Google announced tonight that it will up its Gmail limit to 2 GB, and that it plans to increase the limit to…the sky. Really. This is not an April Fools’ joke. I spoke to Google PR, and they told me that they shortly intend to lift the limit entirely on Gmail – well, not entirely, but they hope to allow as much as possible – which in the end, I was told, makes it pretty much limitless. Google Grid, ho! (I did ask them about the abuse of this feature – and they told me they’d get back to me….). BTW, the Gmail site has a cute (I hate that word, but it fits) doodle on the whole idea. Image at left.

Not to beat a tired horse, but why do this? Mail = pageviews. Pageviews = profits. Rinse. Repeat.

6 thoughts on “Google Says: Top This”

  1. you’re right about the motives. Emial is my most used service on the net. And it’s one of the few places where I actually click ads

  2. John, when Google launched Gmail they did say that they set it to 1Gb but ultimately they wanted it to be limitless. So the concept behind this is not new, even if the implementation is. I bet that if you take out all the users who are industry insiders, or who code Mozilla for fun, or who have ten laptops in a LAN at home, the number of people using anywhere near 1Gb is miniscule. So 2Gb, to Joe Average, is nothing more than psychological.

    Yes, email page views mean more revenues – but Gmail still has tiny market share compared to the big boys, and the email PPC model is far from proven yet, and I bet you that the revenues from Gmail are also relatively tiny (see the pre-Business-Week post about one trick ponies).

    As for the Grid, there is a world of difference between 2Gb of storage and the Grid. Even if the Grid would come about as a result of online storage (there is a lot more than that required), it smacks of ‘build it [storage] and they will come’ – most users outside our cosy tech community have little use for 2Gb of online storage. The only thing they could store would be music and videos – hardly worth doing when it takes aeons to download stuff even over broadband (I exaggerate, but you know…) – and in Europe at least we are all being migrated slowly to pay-per-megabyte so online storage will not be so free to download/upload.

    Raising the storage to 2Gb is nice marketing, but nothing more. If they want Gmail to be revolutionary, let them compete on real features.
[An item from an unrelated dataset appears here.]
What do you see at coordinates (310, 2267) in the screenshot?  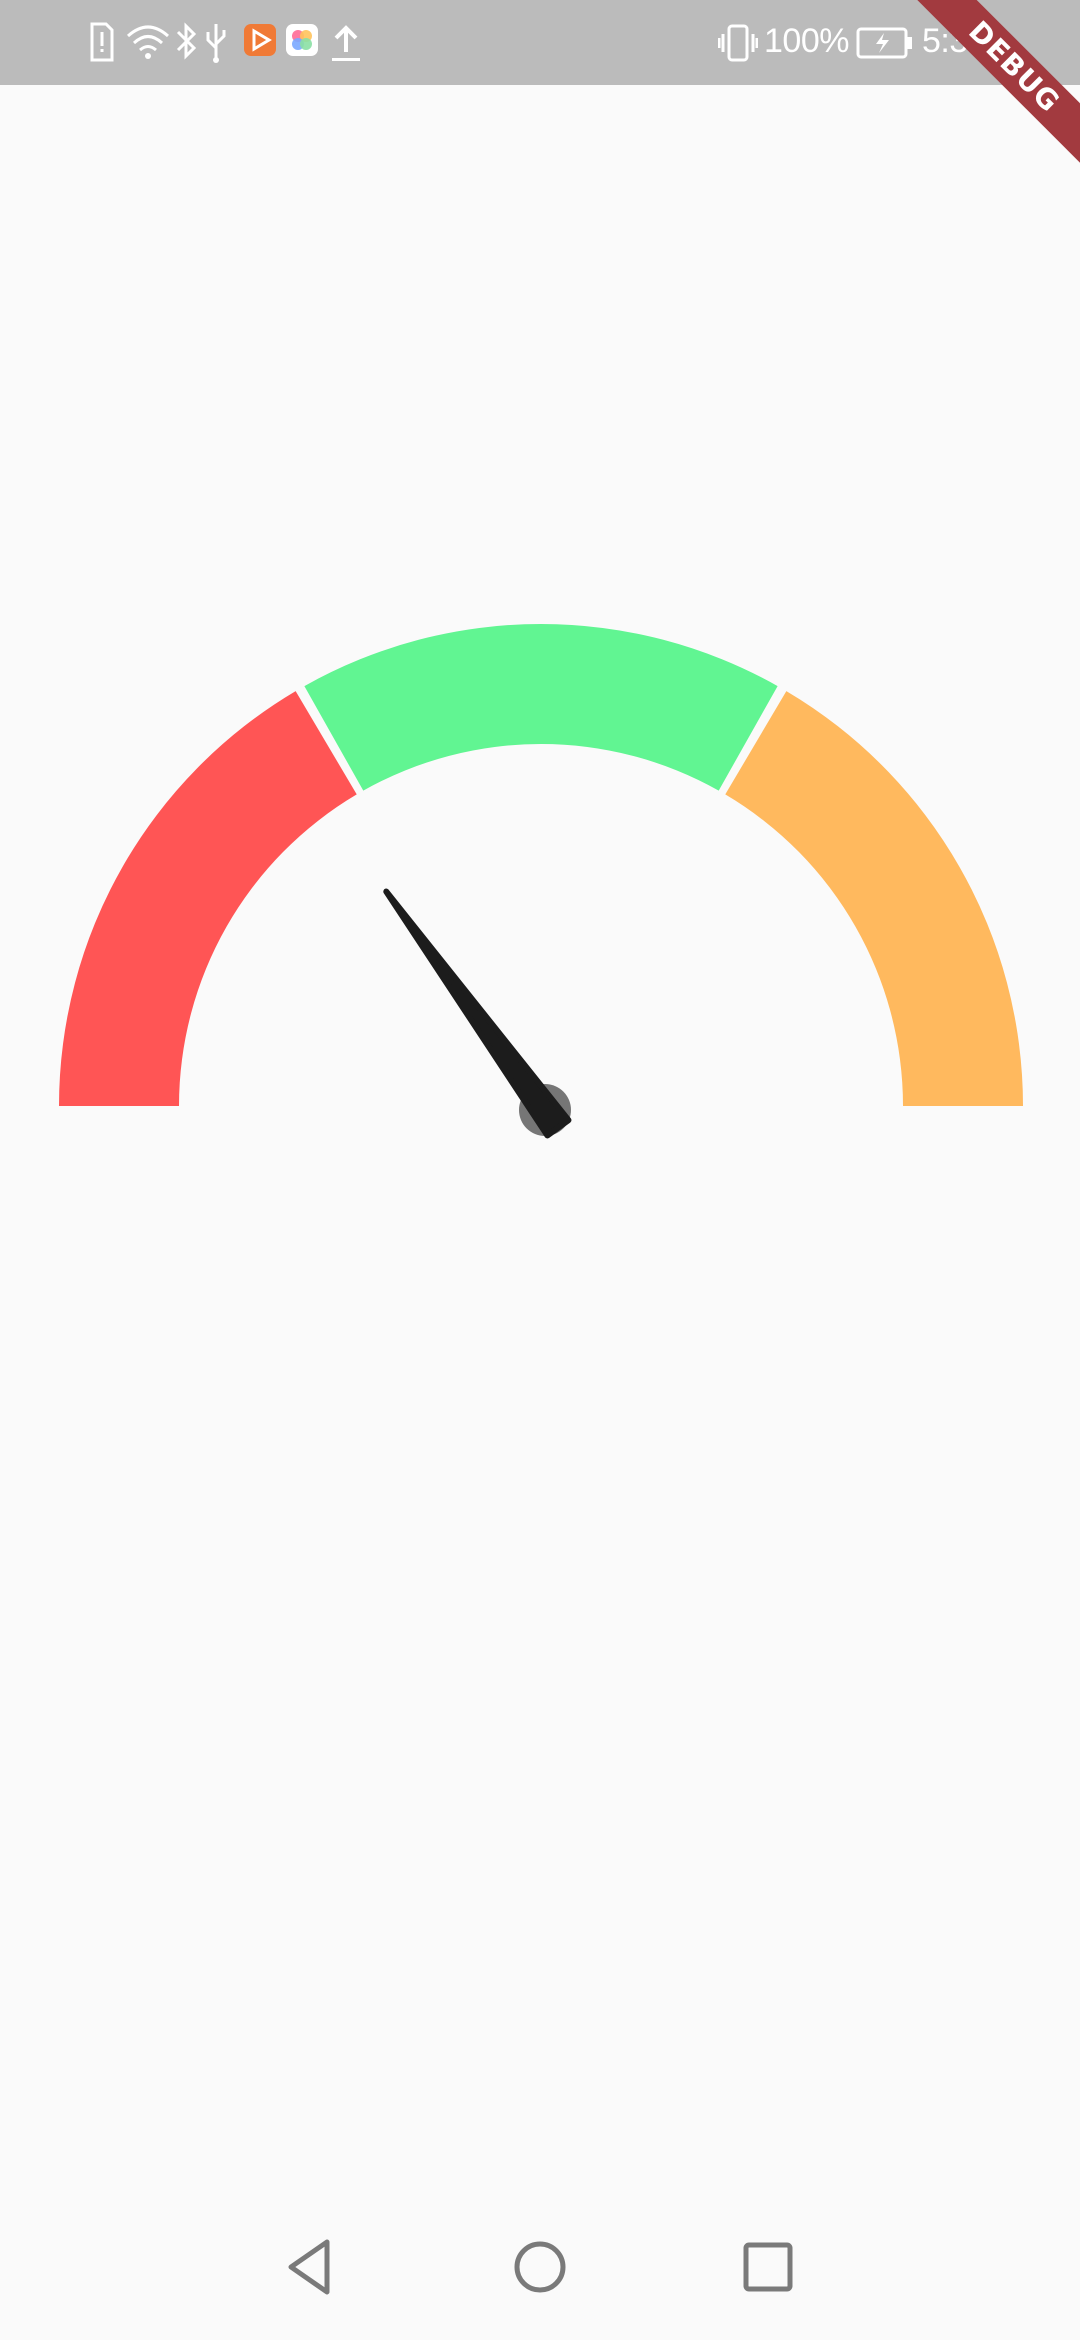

Ironic that they are forced to compete on storage, when they specifically said a year ago that the point of 1Gb was to make storage a non-issue. And why do they still pussyfoot around with 1Gb or 2Gb, why don’t they say 10 or 100 or limitless? The ‘cute’ chart shows the gap between the spiel and the reality – let them stop messing around with limits and just give out that infinity+1.

  3. My gmail account is now at 2051 mb and growing. But the rate of growth is down dramatically from yesterday. At the current rate it looks like I’ll get about 3 MB of additional space a day, or another 1 GB over the next year. Cool!